At Clifton, RE enables students to engage critically with significant ethical, philosophical and social issues in order to understand the world we live in more fully. Students learn about a wide range of religious beliefs and practices, including non-religious worldviews. They do this for the development of their knowledge, for their capacity to flourish in our diverse society, and for their growing understanding of their own identity and outlook. At Clifton School students are encouraged to develop their own considered opinion, to articulate their views, and engage in productive dialogue and debate with others.
In order to fulfil this purpose, RE lessons at Clifton School are aimed at developing, with increasing depth and discernment, students’ knowledge and understanding of religious traditions and non-religious worldviews. Students will learn how religious identity influences people’s lives and will be encouraged to express their own considered opinions about the nature and value of religion on people and the planet. Students will develop the skills of listening, speaking and discussing, as well as those of enquiry, analysis and evaluation.
- Removing barriers to learning
- Developing knowledge and skills for learning
- Developing personal attributes
- Enriching students’ experiences and broadening their horizons
The Subject Way
Our subject has a ‘Subject Way’ at the heart of it. Our Subject Way is designed to help students become young subject specialists. The Subject Way has two main purposes:
Firstly, to teach students the vital skills they need to achieve their full potential and gain the very best grades they can. Secondly, to teach students how each subject relates to the wider world, incorporating the life skills they will learn.
It is our belief that knowing how what you learn links to the wider world brings a subject to life and therefore improves overall understanding and engagement.
Core Religious Education
All students* receive timetabled Religious Education lessons delivered as part of their core curriculum. Within these lessons students have the opportunity to develop an understanding of the main beliefs and practices of a variety of worldviews and they also have an opportunity to study worldviews by focusing on themes, such as the media and life after death. Across key stage three RE students are assessed across two skills: Knowledge and Understanding and Personal Opinion and Debate. At key stage four students complete a non-examined RE course which is designed to aid students personal development ensuring they leave us with the skills to play their full role within an everchanging and diverse world.
Across all key stages our RE curriculum is designed to include entitlement experiences such as visits to places of worship and talks from visiting speakers which compliment classroom learning.
*Year 11 from September 2024.
Religious Studies Options
In addition to the core Religious Education curriculum students can opt to enrich their learning further by taking an examined course.

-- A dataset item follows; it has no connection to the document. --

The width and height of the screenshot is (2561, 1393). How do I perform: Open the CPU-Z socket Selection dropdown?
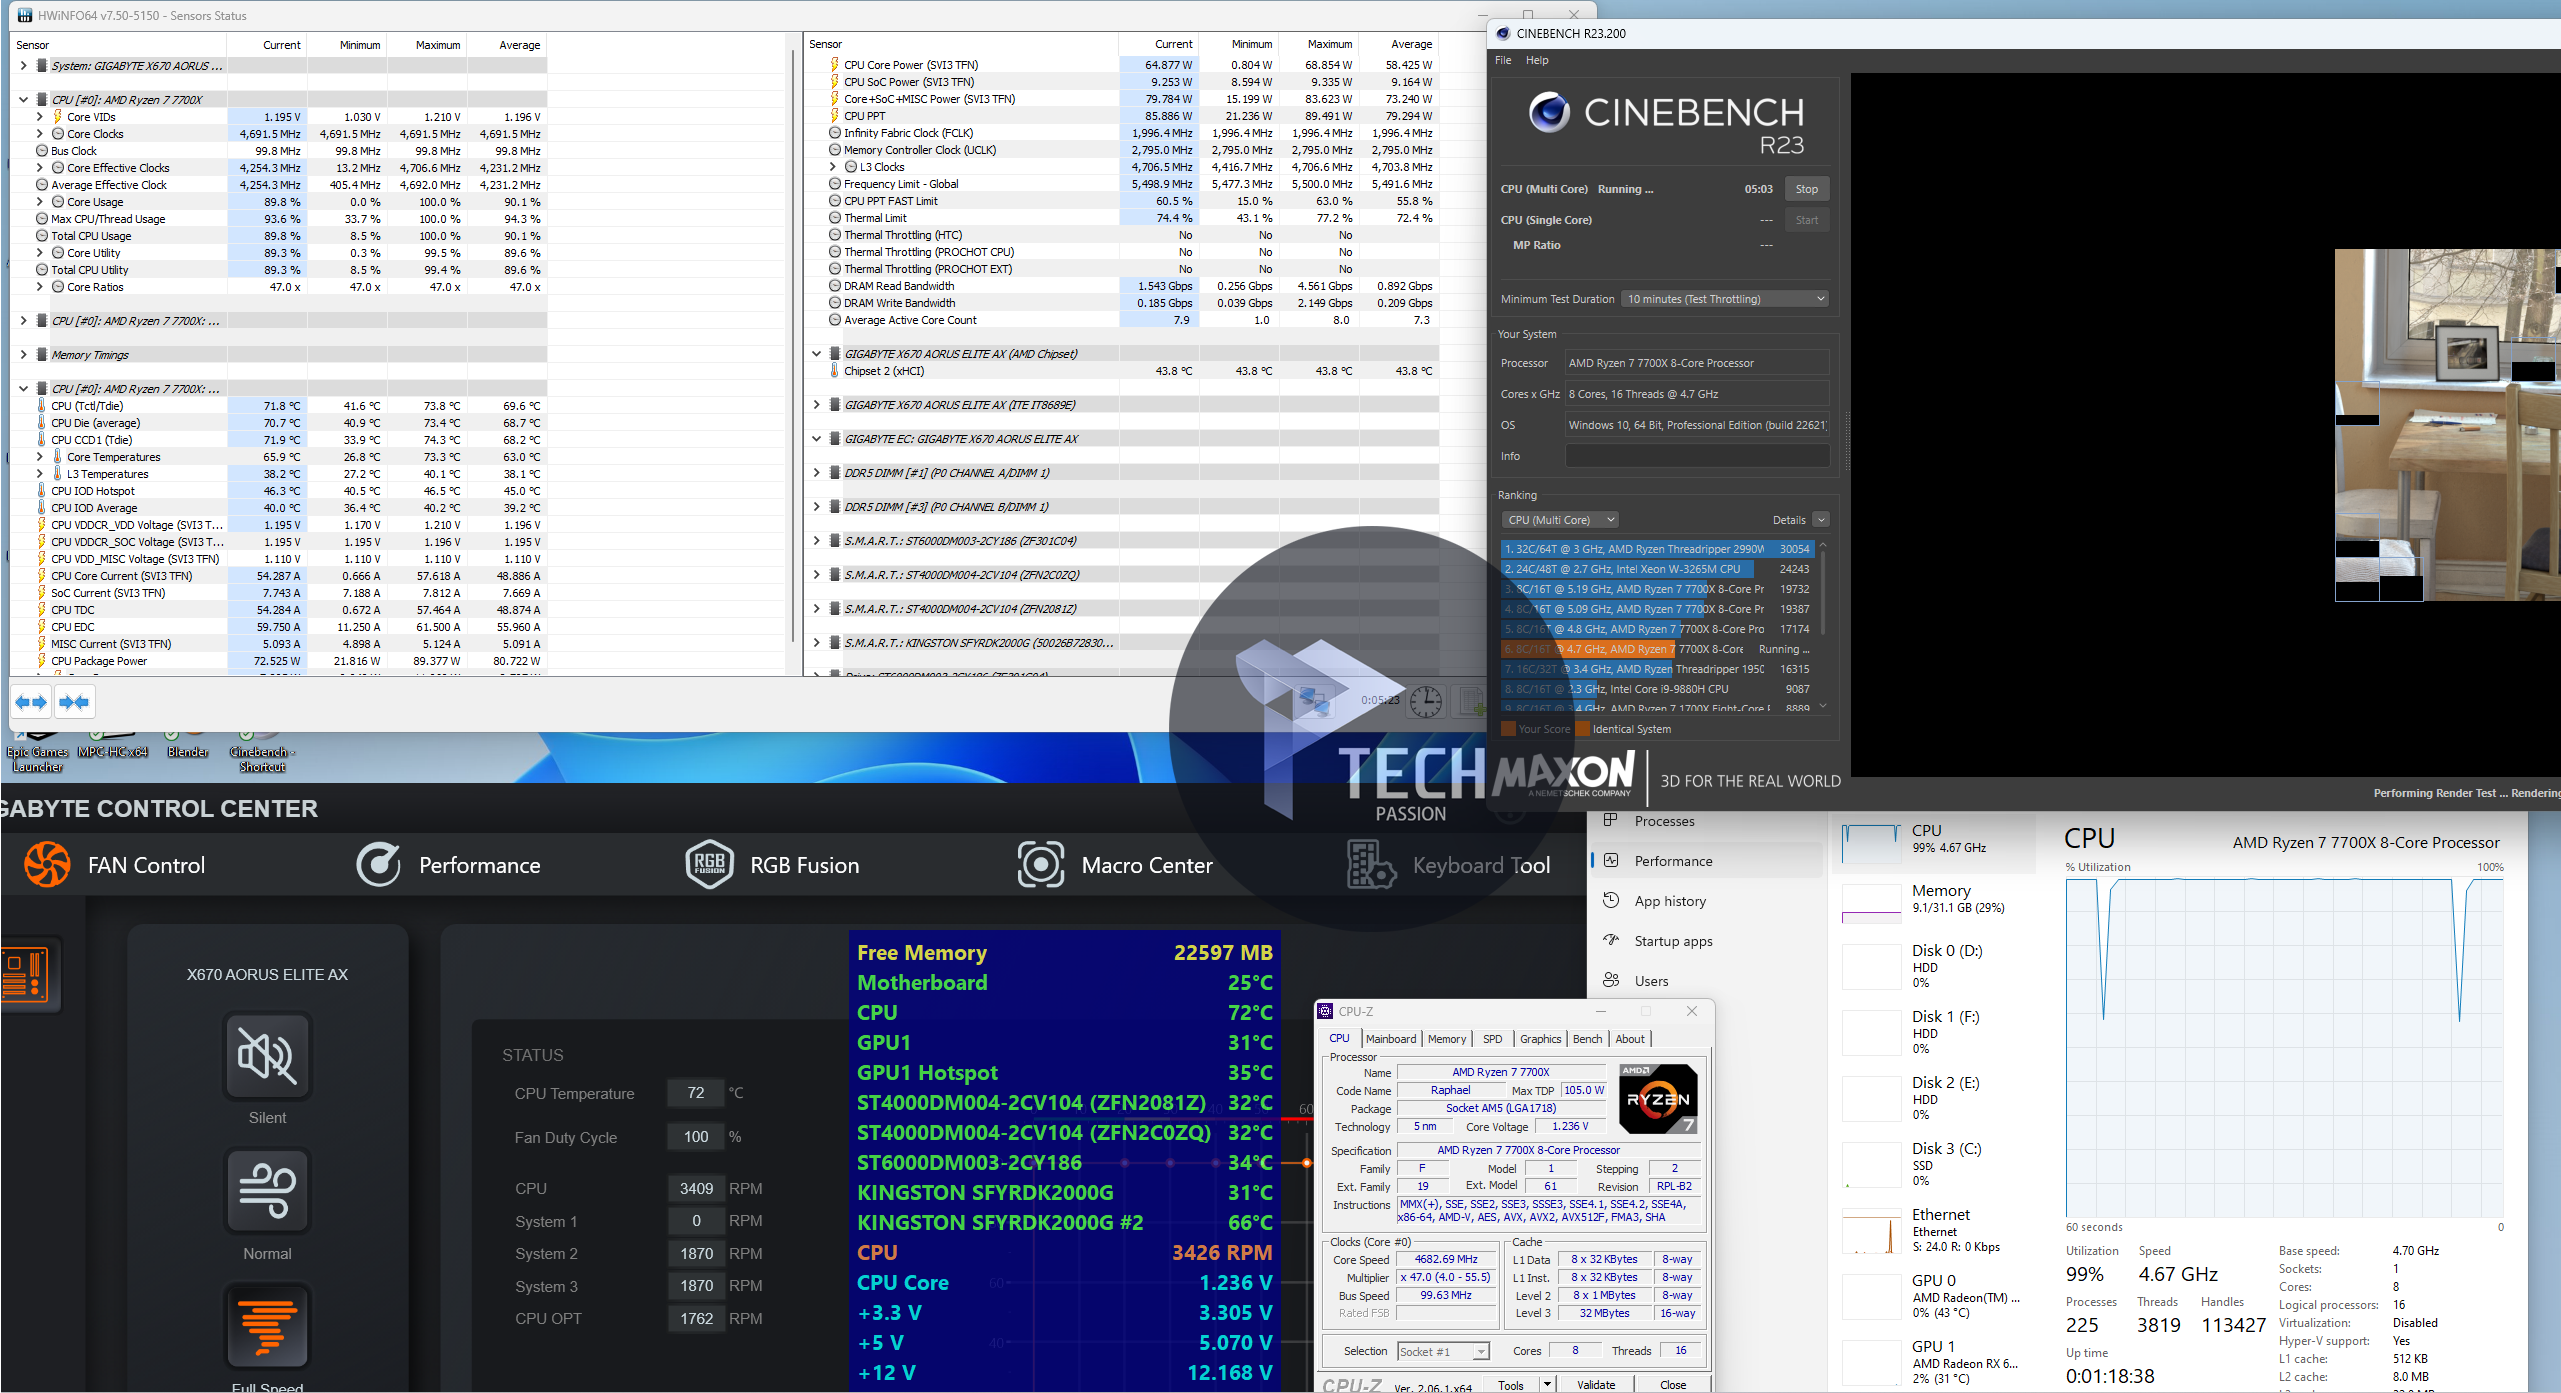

YEAR 9 RS within the Option Suites
If students opt to study the Political Science suite of subjects they will experience a foundation course for GCSE Religious Studies. Within this suite of subjects students will develop an understanding of the skills required for the GCSE course by covering some foundational topics such as Belief in a god, Religion and gender and Rites of passage.
YEAR 10 & 11
If selected as an option students in Year 10 and 11 complete the Edexcel (Pearson) GCSE B course. The course involves an in-depth study of Christianity for Paper 1, this has units on Marriage and Family, Beliefs, Practices and Matters of Life and Death. Following on from this, students study Islam for Paper 2; this has units on Beliefs, Crime and punishment, Living the Muslim Life & Peace and Conflict. Both papers require students to have an understanding of non-religious worldviews (i.e. atheist and Humanist) on the topics of study too. This course require students to demonstrate a thorough Knowledge and Understanding of religion and belief and an ability to debate. Both papers will be sat at the end of Year 11.